Sunday, March 17, 2019

Excelling at data Access

Well, it's been a bit. Since the last post, I've been doing a lot of thinking about music- my music collection specifically, and how to best quantify it. I had decided that I would use either Access or Excel for this project.  After much thought, and several trial-and-error tests, I came to the conclusion that the best solution for my particular application would be to use both.

Why? After all, it seems to be a bit counter-intuitive to create multiple copies of the same dataset and have it in several places. However, in terms of music, when quantifying, I not only mean artists and albums and similar facts (which belong in 42, my database), but I also want to create a sort of "Top 42" group of lists which will track usage, rather than ownership. In other words, Access will store data on each album- title, artist, format (CD, mp3, etc.), UPC (if applicable) and related inventory type data. The flat database (spreadsheets) will be used to store the usage data, such as number of plays, last play, plays per artist... and any other minutiae that pretty much only I would be interested in.

As for duplicated data, I expect there will only be two datasets that are duplicated- one will be the artist/album dataset, and the other will be the album/song dataset. The former will be my master list of albums, and the latter will be a list of those songs that are a part of a collection, compilation or soundtrack, or individual mp3's that were not part of an album when acquired.

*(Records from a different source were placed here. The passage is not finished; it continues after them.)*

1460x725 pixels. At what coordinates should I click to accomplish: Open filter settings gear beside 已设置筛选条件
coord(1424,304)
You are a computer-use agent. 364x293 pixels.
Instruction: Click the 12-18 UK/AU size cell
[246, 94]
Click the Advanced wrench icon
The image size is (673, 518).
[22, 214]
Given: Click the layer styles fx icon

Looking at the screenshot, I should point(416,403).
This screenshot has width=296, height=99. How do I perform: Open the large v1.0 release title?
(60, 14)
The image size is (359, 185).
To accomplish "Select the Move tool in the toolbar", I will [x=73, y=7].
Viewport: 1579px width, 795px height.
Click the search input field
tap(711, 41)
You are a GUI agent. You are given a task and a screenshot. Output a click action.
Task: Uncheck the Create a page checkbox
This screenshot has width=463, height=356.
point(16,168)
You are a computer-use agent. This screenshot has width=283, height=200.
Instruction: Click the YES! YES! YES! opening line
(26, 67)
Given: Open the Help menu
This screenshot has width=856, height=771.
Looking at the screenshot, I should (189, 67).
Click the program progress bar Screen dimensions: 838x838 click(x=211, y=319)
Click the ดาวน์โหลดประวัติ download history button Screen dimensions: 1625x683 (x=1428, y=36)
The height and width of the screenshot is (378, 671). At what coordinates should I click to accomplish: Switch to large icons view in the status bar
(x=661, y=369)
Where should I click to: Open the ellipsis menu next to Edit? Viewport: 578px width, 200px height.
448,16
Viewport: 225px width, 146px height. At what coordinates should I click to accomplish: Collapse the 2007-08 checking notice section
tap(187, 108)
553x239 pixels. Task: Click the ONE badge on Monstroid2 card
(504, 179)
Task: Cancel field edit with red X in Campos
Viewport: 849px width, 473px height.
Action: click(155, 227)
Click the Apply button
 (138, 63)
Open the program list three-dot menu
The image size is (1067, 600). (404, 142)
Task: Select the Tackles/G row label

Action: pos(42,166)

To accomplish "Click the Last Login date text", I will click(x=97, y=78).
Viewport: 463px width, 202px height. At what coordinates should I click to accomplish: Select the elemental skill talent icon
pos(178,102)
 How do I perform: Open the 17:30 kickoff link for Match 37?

I'm very much looking forward to the results of course, but before this grand Top 42 launches, I've got a great deal of data entry and design to do. The data entry is proceeding slowly but steadily, with twenty-one albums and their tracks. Track (song title) and total times still need to be added.

A corollary project is the cleaning of the music players on two computers. Over the years, several standards were partially applied to these databases, and as a result, the organization is... well, it isn't very organized. As these will be major sources of quantitative input for the Top 42 flat database, they need to be cleaned up, standardized and partially deduped.

As always, I am hochspeyer, blogging data analysis and management so you don't have to.